UNE president Ripich touts health care opportunities

Photo/Robert M. Cook UNE President Danielle Ripich speaks at the March 4 Eggs and Issues event

Danielle Ripich has been president of the University of New England in Biddeford since 2006, but she has already helped created thousands of new health care jobs she said are essential to Maine's economic future.

Ripich was the featured speaker at the Portland Regional Chamber of Commerce's Eggs and Issues event on Thursday morning at the Holiday Inn by the Bay in Portland. She said her model of creating partnerships with area hospitals and public colleges is enabling more students to become doctors, nurses, physical therapists and occupational therapists.

She said UNE's new College of Pharmacy and the future College of Dentistry, which Ripich hopes will be constructed on Stevens Avenue in Portland in 2012 or 2013, will help bring the state's health care costs down by supplying more health care workers to meeting demand.

"I'd like to say we're a private university with a public mission," Ripich told business leaders.

One of UNE's most ambitious plans is to create the new dental school in Portland and then have dental students in their final year of school spend up to six months training in health clinics around the state, Ripich said. The university has raised about $5 million of the $15 million to $17 million needed to create the new school. It will be located in existing buildings at UNE's Portland campus and enroll about 40 students a year.
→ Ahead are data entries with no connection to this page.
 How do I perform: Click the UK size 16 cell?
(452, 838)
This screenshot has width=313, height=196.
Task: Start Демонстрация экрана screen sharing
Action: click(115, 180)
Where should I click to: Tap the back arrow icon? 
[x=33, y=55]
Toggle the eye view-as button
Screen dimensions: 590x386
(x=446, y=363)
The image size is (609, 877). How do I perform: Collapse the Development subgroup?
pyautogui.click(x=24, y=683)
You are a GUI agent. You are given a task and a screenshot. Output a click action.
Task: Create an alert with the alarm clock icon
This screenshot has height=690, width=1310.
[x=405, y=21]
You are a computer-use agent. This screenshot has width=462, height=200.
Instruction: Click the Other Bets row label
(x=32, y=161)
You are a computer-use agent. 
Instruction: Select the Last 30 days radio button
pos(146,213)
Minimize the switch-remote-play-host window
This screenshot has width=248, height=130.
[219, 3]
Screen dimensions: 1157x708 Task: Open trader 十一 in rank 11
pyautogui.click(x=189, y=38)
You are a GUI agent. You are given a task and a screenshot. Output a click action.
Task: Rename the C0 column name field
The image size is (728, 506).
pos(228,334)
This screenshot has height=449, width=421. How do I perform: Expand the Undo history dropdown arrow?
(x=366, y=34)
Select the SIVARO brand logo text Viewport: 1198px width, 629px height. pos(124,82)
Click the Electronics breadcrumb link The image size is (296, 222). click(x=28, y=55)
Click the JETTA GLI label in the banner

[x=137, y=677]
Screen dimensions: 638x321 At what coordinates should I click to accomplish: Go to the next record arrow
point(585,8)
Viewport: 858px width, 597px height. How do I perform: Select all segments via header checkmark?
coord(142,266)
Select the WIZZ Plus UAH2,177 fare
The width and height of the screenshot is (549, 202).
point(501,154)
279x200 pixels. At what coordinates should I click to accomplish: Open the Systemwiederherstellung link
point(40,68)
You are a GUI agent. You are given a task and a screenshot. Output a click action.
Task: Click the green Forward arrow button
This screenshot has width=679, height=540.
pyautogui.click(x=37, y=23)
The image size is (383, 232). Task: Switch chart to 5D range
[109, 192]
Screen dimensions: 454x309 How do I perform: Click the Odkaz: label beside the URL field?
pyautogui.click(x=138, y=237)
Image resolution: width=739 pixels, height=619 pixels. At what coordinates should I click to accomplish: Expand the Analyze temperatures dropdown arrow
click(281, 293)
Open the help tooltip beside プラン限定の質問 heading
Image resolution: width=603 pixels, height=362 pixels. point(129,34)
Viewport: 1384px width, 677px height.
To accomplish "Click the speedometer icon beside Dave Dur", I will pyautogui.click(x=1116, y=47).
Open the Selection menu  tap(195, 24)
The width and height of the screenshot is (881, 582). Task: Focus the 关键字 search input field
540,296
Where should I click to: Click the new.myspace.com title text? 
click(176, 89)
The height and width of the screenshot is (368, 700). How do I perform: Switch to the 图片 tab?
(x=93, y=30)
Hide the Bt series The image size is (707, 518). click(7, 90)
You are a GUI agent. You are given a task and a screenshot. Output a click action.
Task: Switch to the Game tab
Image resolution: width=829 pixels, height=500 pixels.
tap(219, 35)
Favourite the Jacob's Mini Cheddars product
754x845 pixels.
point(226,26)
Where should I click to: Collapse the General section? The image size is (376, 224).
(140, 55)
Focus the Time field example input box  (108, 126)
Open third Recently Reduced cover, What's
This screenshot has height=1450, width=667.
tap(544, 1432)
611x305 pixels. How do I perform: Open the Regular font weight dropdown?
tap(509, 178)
Currently, health care is one of Maine's largest industries, employing more than 100,000 people, or 20% of the state's total employed work force. She said one out of every three jobs created in the future will be in health care and health care spending in Maine is estimated to be $5.5 billion, or 11% of the state's gross domestic product.

Ripich said applications at UNE from students who want to become physical therapists are up 59% this year. Applications for the school's College of Pharmacy and occupational therapy programs are both up 35%. Applications for the school's physical assistant program are up 23%. Overall, Ripich said graduate health professional applications are up 26% from last year.

Demand for health professional such as nurses continues to grow in Maine, Ripich said.

For example, Ripich said the Southern Maine Community College's nursing degree program has a waiting list of six semesters or three years.

Ripich also said the Maine is benefitting from UNE's growth in its health care-related programs. She said the university has a $440 million annual economic impact on Maine's economy. The school has 3,000 non-Maine residents enrolled who have 21,000 visitors each year who generate $6 million in spending for Maine businesses such as hotels, restaurants, retailers and others, Ripich said.

A study done by chief economist Chuck Lawton of Planning Decisions Inc. in South Portland shows one graduating UNE class of 125 physicians, 100 pharmacists and 40 dentists generates a lifetime earnings in Maine of $439 million.

"In the aggregate, we are contributing billions of dollars to the Maine economy and that is good for all of us," Ripich said.